● EXTRACT PROVIDED
Start

# WTD: 22/23" MTB, In The Northwest.



## gb155 (22 Oct 2010)

Evening All, 

Owing to my winter commuter being wrote off when I was hit by a van and the fact that I am still waiting to be paid out, I am looking at getting myself something to tied me over.

I have a budget of £250-£300.

Im 6 foot 3" so it needs to be a 22/23" frame, with disk brakes, any make considered.

Will collect from the North West.

What you got people ????


----------



## potsy (22 Oct 2010)

There you go Gaz,plenty of cash left over too-


http://direct.tesco.com/q/R.209-2450.aspx


----------



## gb155 (22 Oct 2010)

potsy said:


> There you go Gaz,plenty of cash left over too-
> 
> 
> http://direct.tesco....R.209-2450.aspx




You cluts...I got all excited then LOL


----------



## potsy (22 Oct 2010)

gb155 said:


> You cluts...I got all excited then LOL



Sorry pal 

Looking at your sig I see you're nearly as 'light' as me now,I'll have to get my ar5e back in gear soon


----------



## gb155 (22 Oct 2010)

potsy said:


> Sorry pal
> 
> Looking at your sig I see you're nearly as 'light' as me now,I'll have to get my ar5e back in gear soon




It;s cool dude, just keep your eye out for MTBs that are for sale 

I'm gunning for you mate, PS, the sig is now out of date


----------



## gb155 (25 Oct 2010)

Now sorted, Mod's please close, thanks.


----------

End

● SHORT TASK
Write out everything in the mountain bike thread above from "It;s cool dude, just" down to "(25 Oct 2010)", with the wording unchanged.

● DATA BLOCK
Start

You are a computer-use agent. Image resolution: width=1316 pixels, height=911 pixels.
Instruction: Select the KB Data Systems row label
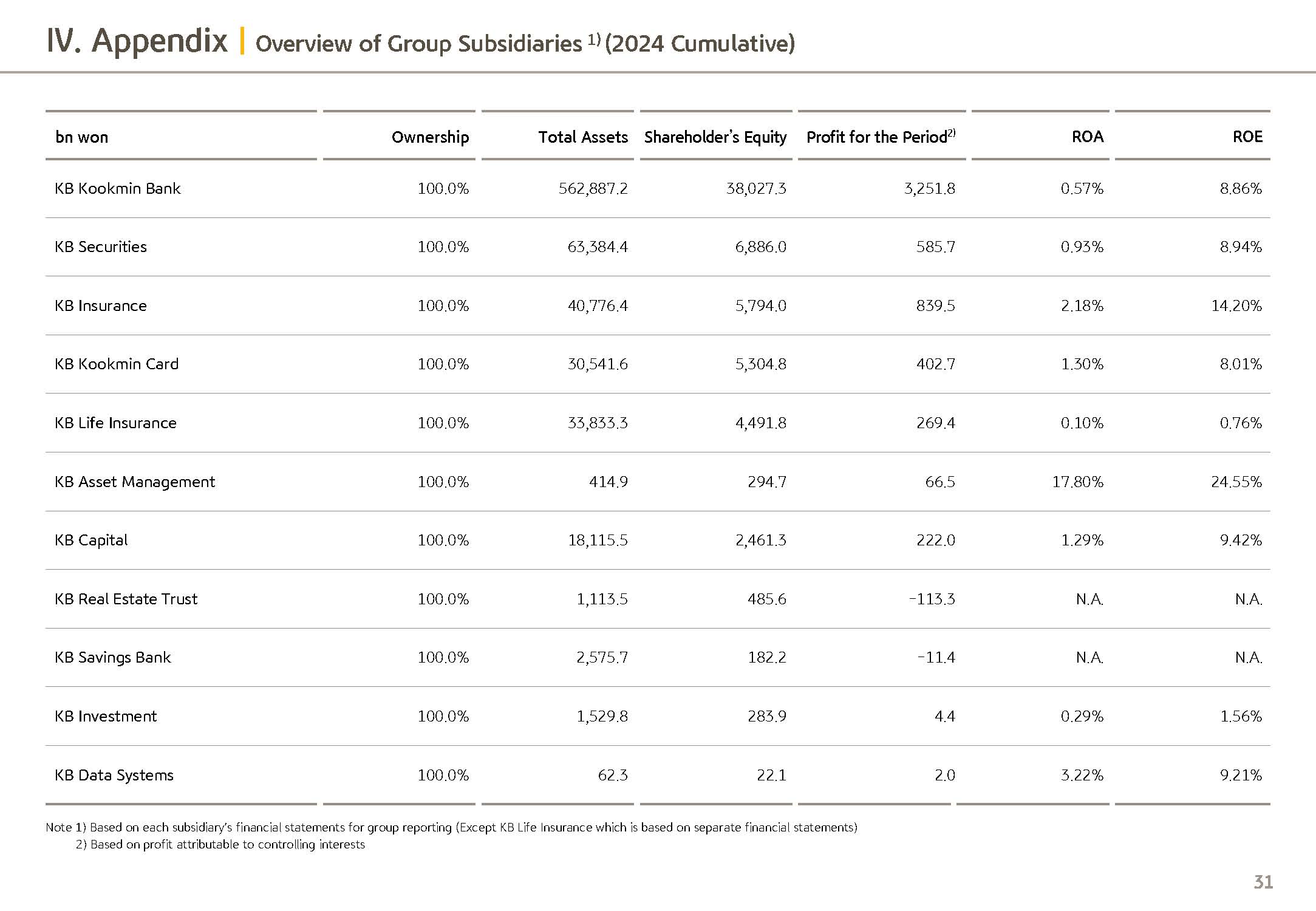coord(114,775)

End

● ANSWER TO THIS PROBLEM
It;s cool dude, just keep your eye out for MTBs that are for sale 

I'm gunning for you mate, PS, the sig is now out of date


----------



## gb155 (25 Oct 2010)